I think that the problem is when you have a materialized view which takes hours to refresh. We are lucky that 99% of our traffic is during 7-19 on weekdays, so we can just refresh at night, but that won't work for others.

I don't know much about how postgresql works internally, so I just probably don't understand the constraints. Anyway as I understand, there are two ways to refresh. You either refresh a view concurrently or not.

If not, then postgres rebuilds the view from its definition on the side and at the end some internal structures are switched from the old to the new query result. Seems reasonable, but for some reason, which I don't understand due to my limited knowledge, an exclusive access lock is held for the entire duration of the refresh and all read queries are blocked, what doesn't work for us.

If you refresh concurrently, postgres rebuilds the view from its definition and compares the old and the new query result with a full outer join to compute a diff. The diff is then applied to the old data (like regular table INSERT/UPDATE/DELETE I assume), so I think you get away with just an exclusive lock and read access still works. There are two downsides to this, first that it requires a UNIQUE constraint for the join, second that the full outer join is a lot of additional work.

I never had the time to test Materialize, but it seems to do what I want with its continuous refresh.

I also thought about splitting the materialized view into two, one for rarely changing data and another one for smaller part of the data which changes daily. Then I would only have to refresh the smaller view and UNION ALL both materialized views in a regular view. Not sure how well will that work with postgres query planner.

beckingz · on Oct 16, 2021

Not sure about how that would work with the PG query planner either, but a batch for rarely changing data and rapid changing data is basically the Lambda data architecture, so probably a good call!

nkozyra · on Oct 15, 2021

If it's a one shot data compilation, you could use something like postgres' NOTIFY to trigger a listening external app.
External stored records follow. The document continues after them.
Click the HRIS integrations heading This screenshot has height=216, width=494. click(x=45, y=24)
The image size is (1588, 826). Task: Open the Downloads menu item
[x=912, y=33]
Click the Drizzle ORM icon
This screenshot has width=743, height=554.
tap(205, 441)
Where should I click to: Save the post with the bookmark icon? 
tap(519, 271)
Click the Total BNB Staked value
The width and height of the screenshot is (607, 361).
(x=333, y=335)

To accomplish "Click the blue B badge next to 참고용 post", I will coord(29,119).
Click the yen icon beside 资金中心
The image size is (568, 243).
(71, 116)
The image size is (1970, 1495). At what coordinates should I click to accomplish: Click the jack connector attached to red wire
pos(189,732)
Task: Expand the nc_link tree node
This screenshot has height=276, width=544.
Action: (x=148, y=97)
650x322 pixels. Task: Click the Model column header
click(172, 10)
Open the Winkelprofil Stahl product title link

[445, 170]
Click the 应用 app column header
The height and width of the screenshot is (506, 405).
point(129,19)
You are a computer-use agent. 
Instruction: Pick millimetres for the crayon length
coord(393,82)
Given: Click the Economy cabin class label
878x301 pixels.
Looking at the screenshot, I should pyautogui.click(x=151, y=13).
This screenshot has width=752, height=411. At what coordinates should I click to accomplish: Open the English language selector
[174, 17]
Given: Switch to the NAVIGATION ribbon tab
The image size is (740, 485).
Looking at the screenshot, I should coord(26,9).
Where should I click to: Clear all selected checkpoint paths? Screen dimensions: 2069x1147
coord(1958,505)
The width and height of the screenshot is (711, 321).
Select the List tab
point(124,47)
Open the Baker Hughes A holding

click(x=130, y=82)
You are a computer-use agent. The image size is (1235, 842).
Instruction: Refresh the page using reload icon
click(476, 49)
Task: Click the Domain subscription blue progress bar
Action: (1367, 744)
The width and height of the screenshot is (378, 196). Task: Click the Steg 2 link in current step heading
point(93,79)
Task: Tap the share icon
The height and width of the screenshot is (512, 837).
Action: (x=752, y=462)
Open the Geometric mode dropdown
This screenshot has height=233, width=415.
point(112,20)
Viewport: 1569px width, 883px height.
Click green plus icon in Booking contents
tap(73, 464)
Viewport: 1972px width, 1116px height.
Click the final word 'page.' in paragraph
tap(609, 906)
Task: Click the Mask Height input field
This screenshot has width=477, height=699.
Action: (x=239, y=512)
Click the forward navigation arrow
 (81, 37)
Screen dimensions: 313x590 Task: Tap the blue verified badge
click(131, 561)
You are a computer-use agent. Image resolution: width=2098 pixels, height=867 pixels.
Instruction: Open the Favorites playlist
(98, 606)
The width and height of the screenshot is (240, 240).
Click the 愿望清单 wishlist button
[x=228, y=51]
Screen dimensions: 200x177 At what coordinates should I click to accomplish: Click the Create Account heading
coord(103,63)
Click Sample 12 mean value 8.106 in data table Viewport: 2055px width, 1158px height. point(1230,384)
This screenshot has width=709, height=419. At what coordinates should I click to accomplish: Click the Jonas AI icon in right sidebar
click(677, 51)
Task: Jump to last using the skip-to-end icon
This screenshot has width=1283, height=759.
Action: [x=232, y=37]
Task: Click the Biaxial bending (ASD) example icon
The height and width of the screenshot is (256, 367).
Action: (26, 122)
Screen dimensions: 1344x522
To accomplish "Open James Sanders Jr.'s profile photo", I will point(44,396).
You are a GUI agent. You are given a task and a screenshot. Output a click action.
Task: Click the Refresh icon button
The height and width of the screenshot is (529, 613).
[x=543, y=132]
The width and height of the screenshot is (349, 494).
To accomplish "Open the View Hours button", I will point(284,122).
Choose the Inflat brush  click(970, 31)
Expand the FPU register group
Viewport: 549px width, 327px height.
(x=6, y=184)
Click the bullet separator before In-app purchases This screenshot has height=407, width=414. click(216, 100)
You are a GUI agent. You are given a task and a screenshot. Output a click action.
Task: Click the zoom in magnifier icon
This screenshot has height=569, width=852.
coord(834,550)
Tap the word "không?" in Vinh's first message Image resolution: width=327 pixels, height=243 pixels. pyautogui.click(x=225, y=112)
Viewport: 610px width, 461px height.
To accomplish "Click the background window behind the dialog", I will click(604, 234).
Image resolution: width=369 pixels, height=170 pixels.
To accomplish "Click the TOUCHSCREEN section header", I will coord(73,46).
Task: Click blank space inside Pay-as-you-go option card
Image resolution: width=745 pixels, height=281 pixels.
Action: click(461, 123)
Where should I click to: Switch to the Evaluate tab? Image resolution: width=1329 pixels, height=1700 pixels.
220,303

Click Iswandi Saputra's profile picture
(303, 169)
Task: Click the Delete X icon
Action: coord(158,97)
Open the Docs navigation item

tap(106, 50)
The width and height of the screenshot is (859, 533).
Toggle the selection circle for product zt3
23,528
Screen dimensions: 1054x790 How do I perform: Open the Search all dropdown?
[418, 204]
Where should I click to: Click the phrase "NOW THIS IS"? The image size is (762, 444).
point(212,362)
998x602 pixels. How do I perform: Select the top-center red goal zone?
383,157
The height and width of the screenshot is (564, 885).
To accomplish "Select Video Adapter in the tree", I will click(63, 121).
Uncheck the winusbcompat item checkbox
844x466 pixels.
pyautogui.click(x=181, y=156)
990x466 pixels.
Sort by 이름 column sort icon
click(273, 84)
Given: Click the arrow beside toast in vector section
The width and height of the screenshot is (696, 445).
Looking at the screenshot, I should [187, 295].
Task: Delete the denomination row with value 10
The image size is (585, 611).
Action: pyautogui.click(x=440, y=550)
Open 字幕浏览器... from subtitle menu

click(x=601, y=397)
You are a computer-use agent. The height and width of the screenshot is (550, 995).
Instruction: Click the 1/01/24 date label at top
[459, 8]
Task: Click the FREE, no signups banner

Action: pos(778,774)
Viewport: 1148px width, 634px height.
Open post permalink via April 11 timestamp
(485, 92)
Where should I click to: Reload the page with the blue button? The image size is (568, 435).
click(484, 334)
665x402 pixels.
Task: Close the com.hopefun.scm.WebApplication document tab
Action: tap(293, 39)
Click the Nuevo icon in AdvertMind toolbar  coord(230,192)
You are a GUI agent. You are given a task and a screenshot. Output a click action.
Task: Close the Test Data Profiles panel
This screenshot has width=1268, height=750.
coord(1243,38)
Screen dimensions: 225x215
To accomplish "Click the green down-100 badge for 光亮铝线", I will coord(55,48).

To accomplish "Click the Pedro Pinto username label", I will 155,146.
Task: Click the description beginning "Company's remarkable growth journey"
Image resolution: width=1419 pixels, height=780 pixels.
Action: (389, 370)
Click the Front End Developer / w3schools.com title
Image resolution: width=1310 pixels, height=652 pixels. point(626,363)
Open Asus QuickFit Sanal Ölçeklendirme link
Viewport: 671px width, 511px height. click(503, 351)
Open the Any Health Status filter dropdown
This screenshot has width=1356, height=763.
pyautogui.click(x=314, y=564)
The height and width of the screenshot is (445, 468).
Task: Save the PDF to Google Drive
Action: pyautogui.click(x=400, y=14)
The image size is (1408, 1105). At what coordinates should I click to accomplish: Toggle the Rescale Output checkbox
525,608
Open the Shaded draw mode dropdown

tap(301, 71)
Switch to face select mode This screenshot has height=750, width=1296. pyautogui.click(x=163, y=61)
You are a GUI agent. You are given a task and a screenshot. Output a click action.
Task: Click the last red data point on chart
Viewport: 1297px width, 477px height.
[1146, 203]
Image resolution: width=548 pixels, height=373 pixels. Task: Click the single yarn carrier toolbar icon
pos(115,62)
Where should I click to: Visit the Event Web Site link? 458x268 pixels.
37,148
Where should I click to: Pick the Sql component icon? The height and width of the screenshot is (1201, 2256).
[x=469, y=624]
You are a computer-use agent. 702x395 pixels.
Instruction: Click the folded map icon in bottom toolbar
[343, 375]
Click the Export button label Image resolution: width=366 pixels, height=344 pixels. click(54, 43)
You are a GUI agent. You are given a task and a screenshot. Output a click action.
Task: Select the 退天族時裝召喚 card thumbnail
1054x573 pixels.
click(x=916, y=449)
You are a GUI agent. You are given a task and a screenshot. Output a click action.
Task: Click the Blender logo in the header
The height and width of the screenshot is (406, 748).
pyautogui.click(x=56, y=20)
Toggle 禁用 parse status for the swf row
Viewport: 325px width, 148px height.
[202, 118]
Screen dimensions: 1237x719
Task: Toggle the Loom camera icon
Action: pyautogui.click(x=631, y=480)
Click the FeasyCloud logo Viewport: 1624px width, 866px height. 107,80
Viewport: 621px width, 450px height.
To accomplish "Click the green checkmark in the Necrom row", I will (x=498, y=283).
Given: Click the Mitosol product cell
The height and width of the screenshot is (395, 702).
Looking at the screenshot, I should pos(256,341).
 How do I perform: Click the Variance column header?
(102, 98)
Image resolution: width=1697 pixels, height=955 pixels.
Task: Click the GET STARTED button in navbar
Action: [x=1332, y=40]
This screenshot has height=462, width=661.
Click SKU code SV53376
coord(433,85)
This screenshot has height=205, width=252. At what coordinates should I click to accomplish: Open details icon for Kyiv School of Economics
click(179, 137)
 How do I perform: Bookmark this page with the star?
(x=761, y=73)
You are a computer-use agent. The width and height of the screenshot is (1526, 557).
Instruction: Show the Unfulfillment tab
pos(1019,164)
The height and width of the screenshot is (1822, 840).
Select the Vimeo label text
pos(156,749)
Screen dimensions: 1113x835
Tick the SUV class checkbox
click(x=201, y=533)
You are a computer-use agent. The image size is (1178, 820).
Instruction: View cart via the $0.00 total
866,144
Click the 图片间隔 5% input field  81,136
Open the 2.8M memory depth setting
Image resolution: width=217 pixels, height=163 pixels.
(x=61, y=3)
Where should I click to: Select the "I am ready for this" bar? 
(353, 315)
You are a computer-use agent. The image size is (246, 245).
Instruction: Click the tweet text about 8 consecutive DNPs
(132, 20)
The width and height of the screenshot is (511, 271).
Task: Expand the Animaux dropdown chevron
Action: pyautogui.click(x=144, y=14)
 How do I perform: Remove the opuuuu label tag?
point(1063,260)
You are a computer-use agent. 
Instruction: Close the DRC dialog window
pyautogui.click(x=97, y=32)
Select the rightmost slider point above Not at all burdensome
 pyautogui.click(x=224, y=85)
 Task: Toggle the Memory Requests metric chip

anticodon · on Oct 16, 2021

There's one gotcha with this approach: if there's another DDL operation running simultaneously with REFRESH MATERIALIZED VIEW, you'd get an internal postgres error.

You cannot be sure that refresh won't coincide with a grant on all tables in the schema, for example.

marcosdumay · on Oct 15, 2021

Given how well they work on any non-specialised DBMS, I prefer Postgres to take their time and do it right (AKA, differently from everybody else).

sojournerc · on Oct 15, 2021

TimescaleDB (psql extension) has these, specific to time-series however.

https://docs.timescale.com/timescaledb/latest/how-to-guides/...

Pxtl · on Oct 16, 2021

Mssql has "indexed views" which are automatically updated instantly... But they destroy your insert/update performance and their requirements are so draconian as to be completely impossible to ever actually use (no left joins, no subqueries, no self joins, etc...).

BikiniPrince · on Oct 15, 2021

Yes, views are nice, but there is also a fair concept of not needlessly bogging down a table. Sure, they were making up data, but a flat table with stats, profile data and other easily external data is just bloat. Once you have an id then static fields can be retrieved from other services/data stores.

tomrod · on Oct 15, 2021

I'm not sure I am following. Aren't materialized views just formal, cached results of a query? That wouldn't bog down a table.

lazide · on Oct 15, 2021

I think their point is more ‘don’t store all that junk in your primary database and then do all your work on it there too if you can just stuff it somewhere else’. Which has pros and cons and depends a lot on various scaling factors.

beckingz · on Oct 16, 2021

Materialized views are persistent tables that are typically updated when the underlying data is updated.

Typically.

Pxtl · on Oct 16, 2021

I'm pretty sure most engines use the term "materialized views" for eventual consistency tables. The only db I've seen with that kind of ACID materialized view is MS SQL, which calls them "indexed views".

manquer · on Oct 15, 2021

Perhaps he means it will bog down on refresh.

tomrod · on Oct 15, 2021

Maybe? Not sure.

aledalgrande · on Oct 15, 2021

Another thing I'm waiting for in Postgres is lifting and decoupling from the connection limit...

sroussey · on Oct 16, 2021

It’s a good thing to use 2021 hardware. In 2001 you had to be more creative, as to have summary tables as materialized views would blow up the production database, lol.

heisenbit · on Oct 16, 2021

> At Battlefy our primary database is MongoDB.

I somehow feel their optimization problem is related to not using a relational DB.

DeathArrow · on Oct 16, 2021

I am not convinced that the best data store for a game is a general purpose database.